My parents were in Las Vegas at the time, so I called me friend Donna, and begged her to come with me to the Emergency Room, while Wil watched the kids.
“We highly recommend that you stop nursing for the time that you’re on antibiotics.”
“Um, my baby’s never had formula, and I don’t want to start giving it to her now,” I said tentatively. “I know there are antibiotics that are deemed safe for nursing by the American Academy of Pediatrics. Can’t you give me one of those?”
I also asked if I could have IV antibiotics to try to get the infection to go down, but he insisted that the infection was “not that serious” and sent me home on oral antibiotics instead. He also told me to wash my face. Jerk!
“Sounds like that needs to be drained. You’ll need to be on antibiotics. I’ll get you admitted.”
“I am nursing right now, is there an antibiotic that’s safe for nursing I could be on?”
“Sure!” he said “We’ll put you on something that’s compatible with nursing. Let’s get you admitted.
I handed my phone to the receptionist at the E.R. My doctor worked his magic, and I was admitted and had a bed in the hospital within the hour.
The lactation consultant (who happened to be British and had the most adorable accent) came up to my room, and at this point I was in tears.
“They say I have to be on antibiotics and that I can’t breast feed.”
“Well, that doesn’t sound right, now does it?”
She pulled out a giant medical journal and read me five studies indicating that the antibiotic I would be taking is safe for nursing, as my doctor initially said.
“Why are they pressuring me to feed formula then?” I asked.

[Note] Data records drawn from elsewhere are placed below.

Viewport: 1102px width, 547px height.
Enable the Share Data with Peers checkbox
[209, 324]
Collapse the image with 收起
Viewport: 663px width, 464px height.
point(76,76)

“Because they don’t know what they’re talking about,” said the lactation consultant in her melodious British accent, waving her hands in the air for emphasis.
“They’re not breast specialists!”
During my four days at the hospital, I met a really cool and interesting orthodox Rabbi who served as a chaplain there. We talked about Judaism and the search for a Jewish identity. He encouraged me to pursue my Jewish identity and educate my kids about being Jewish. But the best lesson that he taught me was this: I asked him why me? Why did this happen to me?
Why was I here? He said there was a reason that I was meant to be here. There was something for me to learn by being here. I have learned a lot and I am still processing those lessons. One thing I know is I’m glad to be home, and I missed my kids and Wil so much.